■ Exercise aim ■
Type the data below again exactly. Omit all pictures.

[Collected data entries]
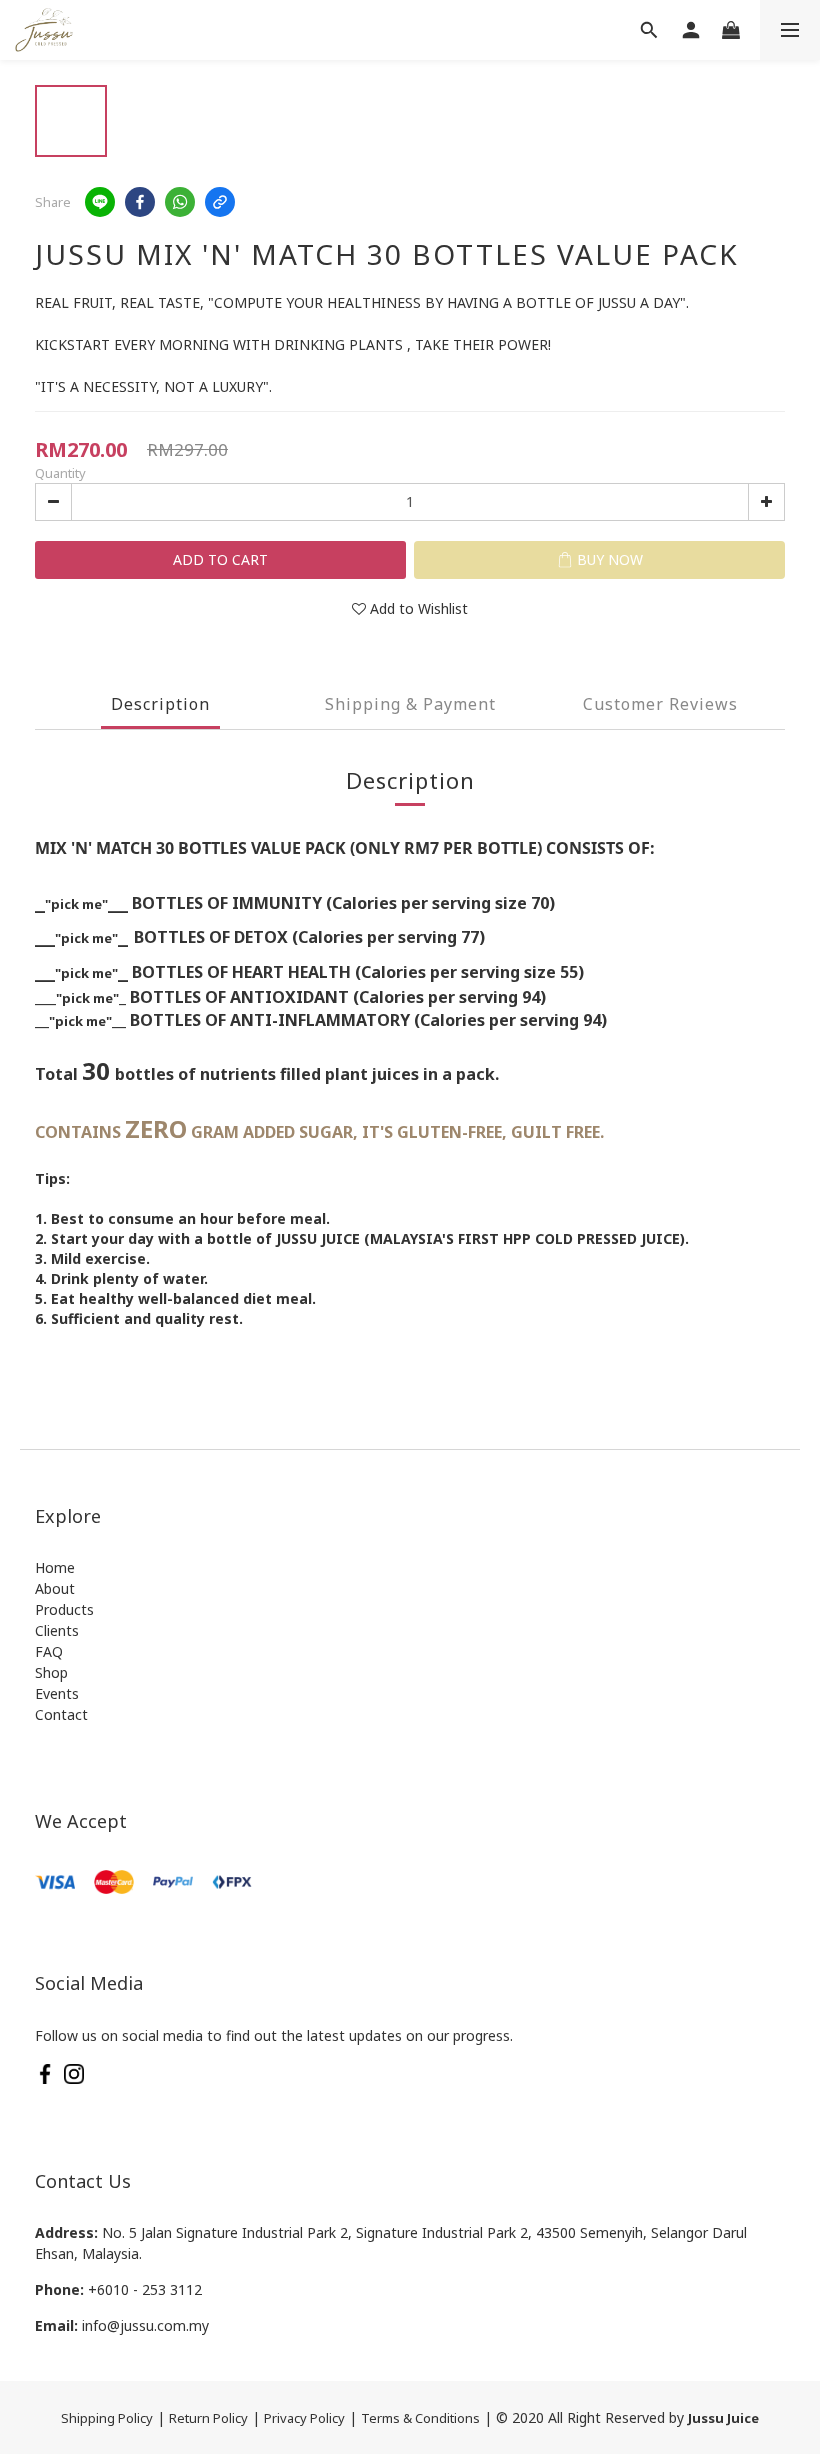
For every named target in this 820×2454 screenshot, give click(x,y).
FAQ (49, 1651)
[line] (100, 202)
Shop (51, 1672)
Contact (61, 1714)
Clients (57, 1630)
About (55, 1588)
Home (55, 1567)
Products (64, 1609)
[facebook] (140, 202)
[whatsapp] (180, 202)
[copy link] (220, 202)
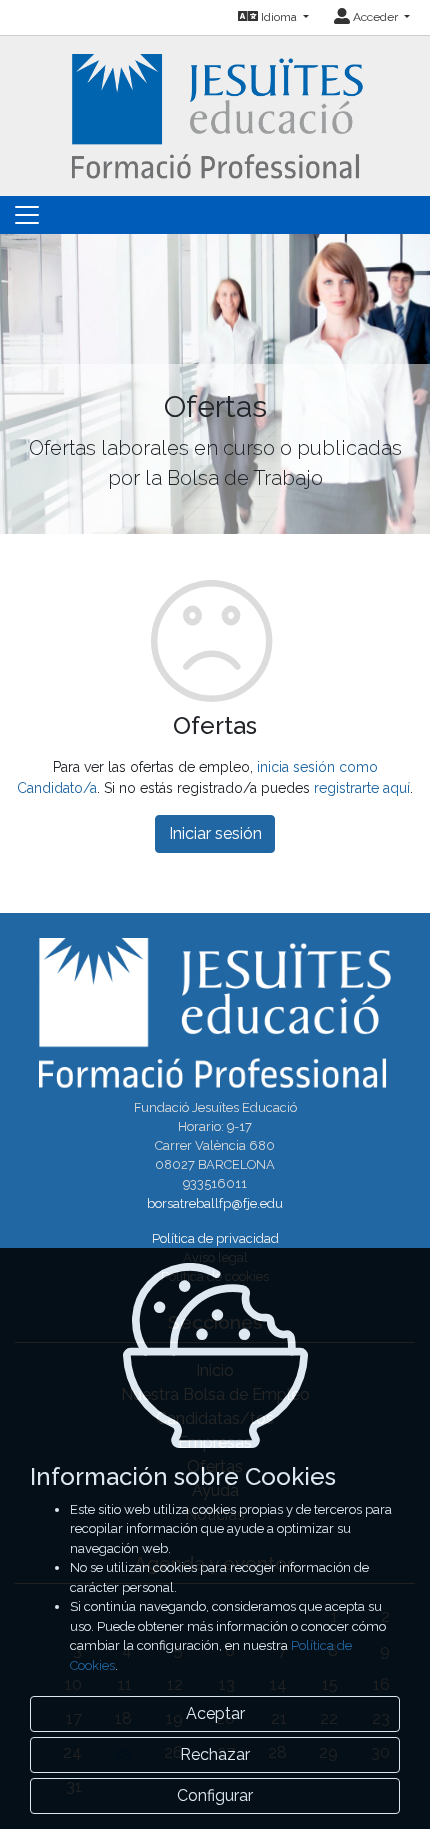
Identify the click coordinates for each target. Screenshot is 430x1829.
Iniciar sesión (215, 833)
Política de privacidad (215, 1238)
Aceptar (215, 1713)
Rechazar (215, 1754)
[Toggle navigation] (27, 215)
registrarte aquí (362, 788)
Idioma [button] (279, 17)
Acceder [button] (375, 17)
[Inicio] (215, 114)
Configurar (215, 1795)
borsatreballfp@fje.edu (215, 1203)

■ Written response ■
For every named target in this 820×2454 screenshot, give click(x,y).
FAQ (49, 1651)
[line] (100, 202)
Shop (51, 1672)
Contact (61, 1714)
Clients (57, 1630)
About (55, 1588)
Home (55, 1567)
Products (64, 1609)
[facebook] (140, 202)
[whatsapp] (180, 202)
[copy link] (220, 202)
Identify the click coordinates for each target. Screenshot is 430x1829.
Iniciar sesión (215, 833)
Política de privacidad (215, 1238)
Aceptar (215, 1713)
Rechazar (215, 1754)
[Toggle navigation] (27, 215)
registrarte aquí (362, 788)
Idioma [button] (279, 17)
Acceder [button] (375, 17)
[Inicio] (215, 114)
Configurar (215, 1795)
borsatreballfp@fje.edu (215, 1203)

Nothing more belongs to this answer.